The Work test is where this machine really shines, which isn't surprising at all given the Core i7-8565U CPU. The GPU does give it an edge over other machines that are engineered with productivity in mind.

Conclusion

Huawei makes a good product, whether it's a smartphone or a PC. That's the bottom line. Every time I've used a Huawei device, it has exceeded my expectations, and the MateBook 13 is no different. I mentioned a few times throughout this review that the Huawei PC lineup is now a bit complicated, and a big part of that is that this is probably the Huawei laptop I'd recommend, at least until the X and X Pro get refreshes.

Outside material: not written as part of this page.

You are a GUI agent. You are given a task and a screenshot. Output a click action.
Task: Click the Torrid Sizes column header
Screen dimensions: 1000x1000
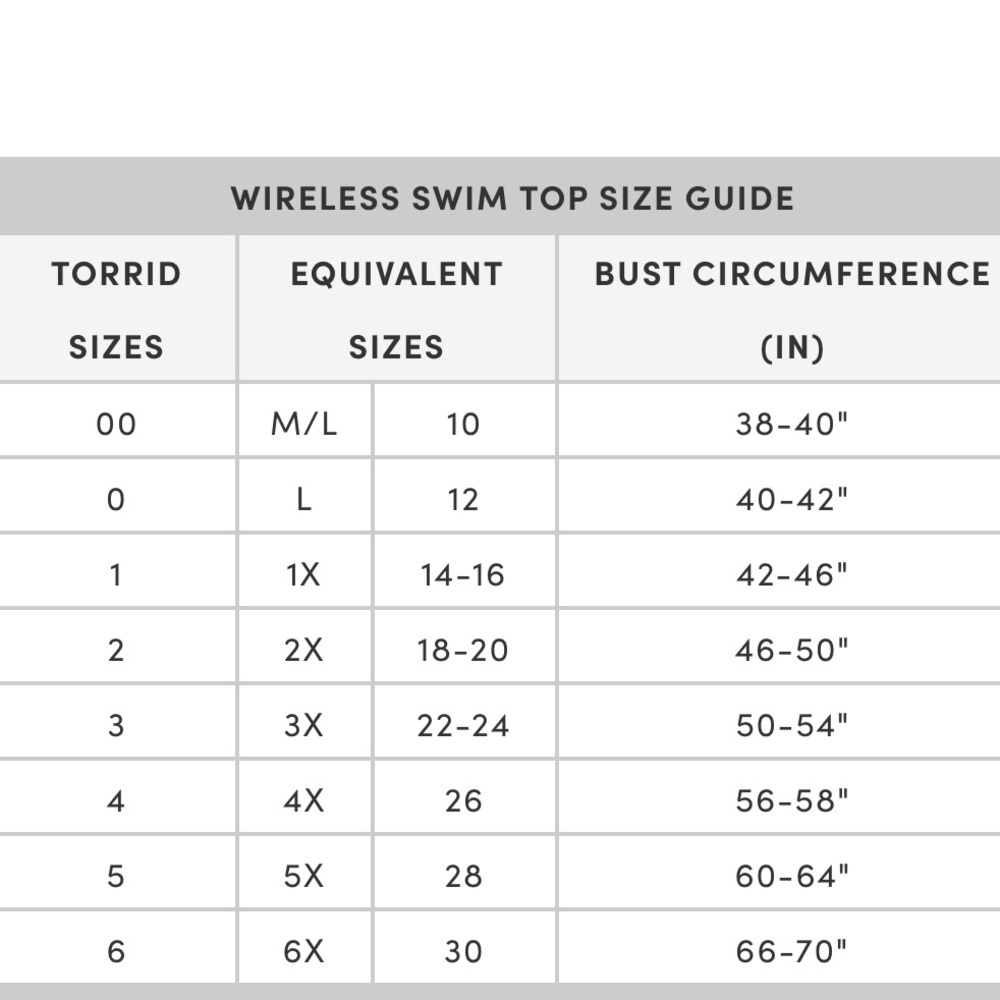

The performance is great, and it checks all of the right boxes. The display is beautiful, even if it could be a little brighter, and the keyboard experience is wonderful.

Battery life isn't great, although that doesn't matter as much to me because I'm not using it off of a charger for more than four or five hours anyway. I'd also really like it if there was a 4G LTE model, something that's becoming more and more common in laptops.

Overall, this is an awesome PC. Throwing it in a bag feels like nothing is there at all, as it comes in at under three pounds. With that level of portability without compromises, you can't beat it. If you want to check it out on Amazon, you can find it here. I do recommend the Core i7 model, since you get the dedicated graphics and additional storage for just $300 more.